Given text –

▼

# Anomaly Detection: Using Deep Learning Methods to Monitor the Health of Automated Datasets  

I created this proposal and proof of concept for a hackweek project at Tyler Technologies in early 2023. The datasets discussed here are data assets that are housed in Tyler customer SaaS platforms as tabular datasets. In the use case described below, datasets are hosted and published in a given customer environment, and have accompanying ETL implemented such that data from their system of record – a separate database hosted elsewhere – is pulled on a given cadence through a scheduled process. The scheduled process is itself another Tyler product, which connects source systems to the Tyler environment, so that data can be visualized and shared. 


### Problem

Can we build infrastructure/services that monitor the health of a scheduled dataset?

### Use Case

Our customers often automate datasets that are connected to their own source databases. These datasets are updated automatically, based on some specified cadence. Update failures, when they happen, are typically due to schema mismatches -- when the update data doesn't match the existing dataset in schema -- or connectivity issues to the source system. These errors are caught and made obvious by our established error handling infrastructure.

There are however cases where an update can be faulty in terms of the *content* being published -- fewer rows than expected, erroneous values in a column, etc. -- and there is currently no tracking or error handling available to monitor for these types of issues. In other words, an update can run successfully, and the dataset can publish as expected, but the content of the data is inaccurate. Downstream metrics, vizzes, and reports will be inaccurate as well.

Today, in order to validate the content of dataset updates, customers have to query their datasets themselves, and then proceed to compare the data to a previous update, or to data from the source system (or some other, likely manual, QA process).

This method of issue remediation is costly. Customers must be proactive in monitoring their updates by establishing their own manual, labor-intensive QA process. Internally, Data Integrations spends more time troubleshooting data issues; because these "silent failures" often originate from the customer source system, DI engineers must investigate database architecture remotely, with little to no knowledge of or access to the database itself.

Can we instead provide an opt-in service that automatically checks a dataset each time an update is published in the platform? The service would assess the dataset for completeness, obvious anomalies, or other inconsistencies that we prioritize. If health checks don't pass, the customer can be alerted by the service that their dataset may not have updated properly and take action.

▲

Written problem A –
Return, word for word, the part of the anomaly detection proposal between "### Use Case" and "error handling infrastructure.", inclusive.
Written problem B –
Resume the anomaly detection proposal, picking up right after its last sentence.

Dataset extract –
▼

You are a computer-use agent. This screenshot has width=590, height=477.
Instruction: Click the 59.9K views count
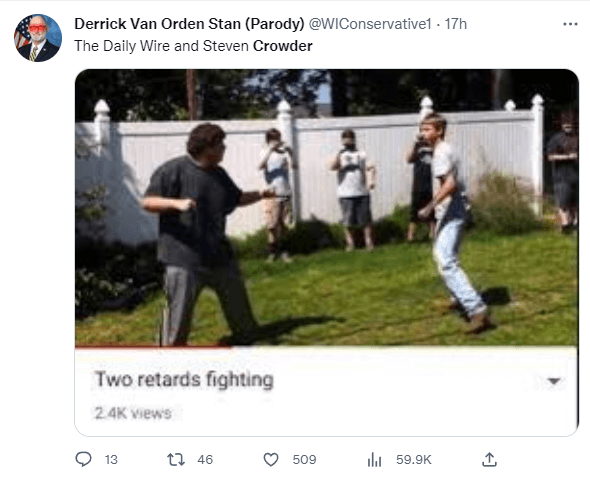click(414, 460)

▲

Output A –
### Use Case

Our customers often automate datasets that are connected to their own source databases. These datasets are updated automatically, based on some specified cadence. Update failures, when they happen, are typically due to schema mismatches -- when the update data doesn't match the existing dataset in schema -- or connectivity issues to the source system. These errors are caught and made obvious by our established error handling infrastructure.

Output B –
### Building a Proof of Concept: Tasks for the Build

The testing process and development process for a net-new monitoring service are linked, in that we will need to build an MVP of the service before we can fully understand the requirements to build in production. The approach laid out here is expected to be iterative and change along the way, but at a high level, the testing and development process can be broken out into phases:

1.  **Collect test data**
    1.  In order to understand whether we *can* implement automated dataset monitoring, we need to know which specific events to monitor for, and how to obtain comprehensive data on these events.
        1.  Tasks:
            1.  Identify monitoring criteria.
            2.  Collect a sample of the data. The sample should represent the dataset in its healthy state, as well as in an error state. If possible, the proportion of healthy observations to erroneous ones in the sample should be as realistic as possible. If the anomaly event is rare, there should only be a small number of errors in the sample, and a large number of "valid" records.

2.  **Create test environment**
    1.  What IT resources are needed for testing? Can this be done with a demo domain and a local dev environment?
        1.  Tasks:
            1.  Identify and set up testing framework

3.  **Create archive dataset** (first time only)
    1.  In order to monitor a dataset, we need to begin capturing metadata on the dataset each time an update happens. Dataset metadata will be captured in an archive dataset which lives on the same domain as the dataset to be monitored.
        1.  Tasks:
            1.  Define the metadata that should be captured on the dataset.
            2.  Create a script that generates an archive dataset for the dataset being monitored, where each column is a specific piece of metadata.

4.  **Capture updates**
    1.  Each time the monitored dataset undergoes an update, the archive repository dataset should capture metadata on the updates.
        1.  Tasks:
            1.  Create a script that runs whenever an update is made to the monitored dataset. The script should capture any of the defined pieces of metadata and append them to the archive repository dataset.

5.  **Analyze updates**
    1.  With each update of the monitored dataset, analyze the archive data and determine the health of the dataset.
        1.  Tasks:
            1.  Set up model competition and analyze performance
                1.  PCA
                2.  Some kind of random forest?
                3.  Some kind of neural network?
                4.  Naive methods?
            2.  Write script to assess the latest dataset update for health, using the best modeling method/s from the model competition. The archive history records are used as training data, and the most recent archive record is the test.
            3.  Write the data from model assessment to a dataset? Maybe back to the archive dataset?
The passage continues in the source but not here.